● Given problem
Return everything from the line containing "Click the black" down to the line containing "pos(312,13)", copying each line exactly.

● The data

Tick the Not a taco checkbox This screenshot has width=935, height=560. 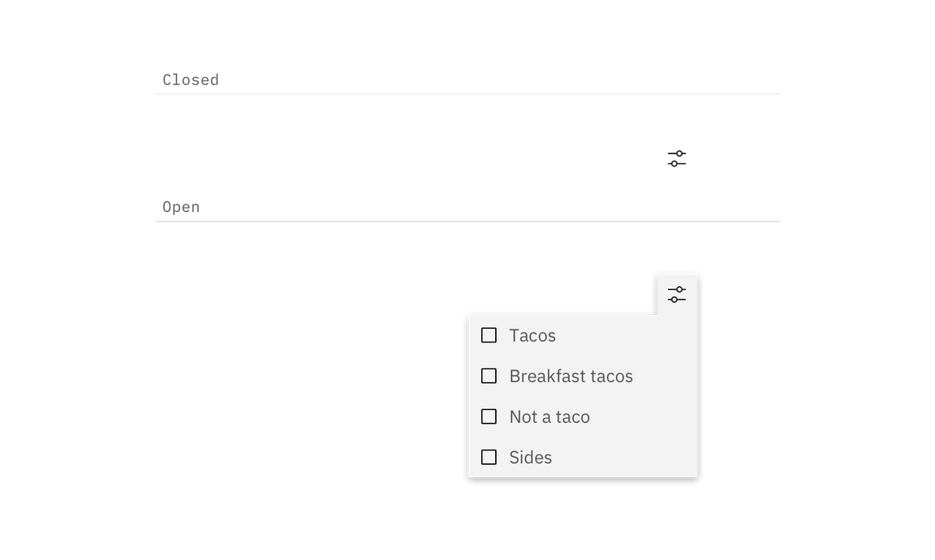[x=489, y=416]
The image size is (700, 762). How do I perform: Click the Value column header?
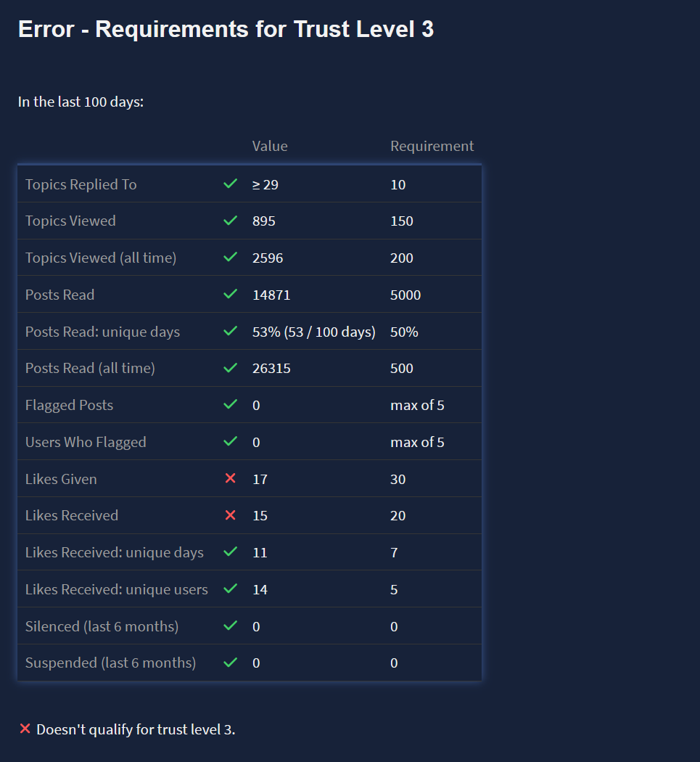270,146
--
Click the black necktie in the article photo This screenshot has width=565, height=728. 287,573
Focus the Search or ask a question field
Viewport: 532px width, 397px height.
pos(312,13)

● Complete answer
Click the black necktie in the article photo This screenshot has width=565, height=728. 287,573
Focus the Search or ask a question field
Viewport: 532px width, 397px height.
pos(312,13)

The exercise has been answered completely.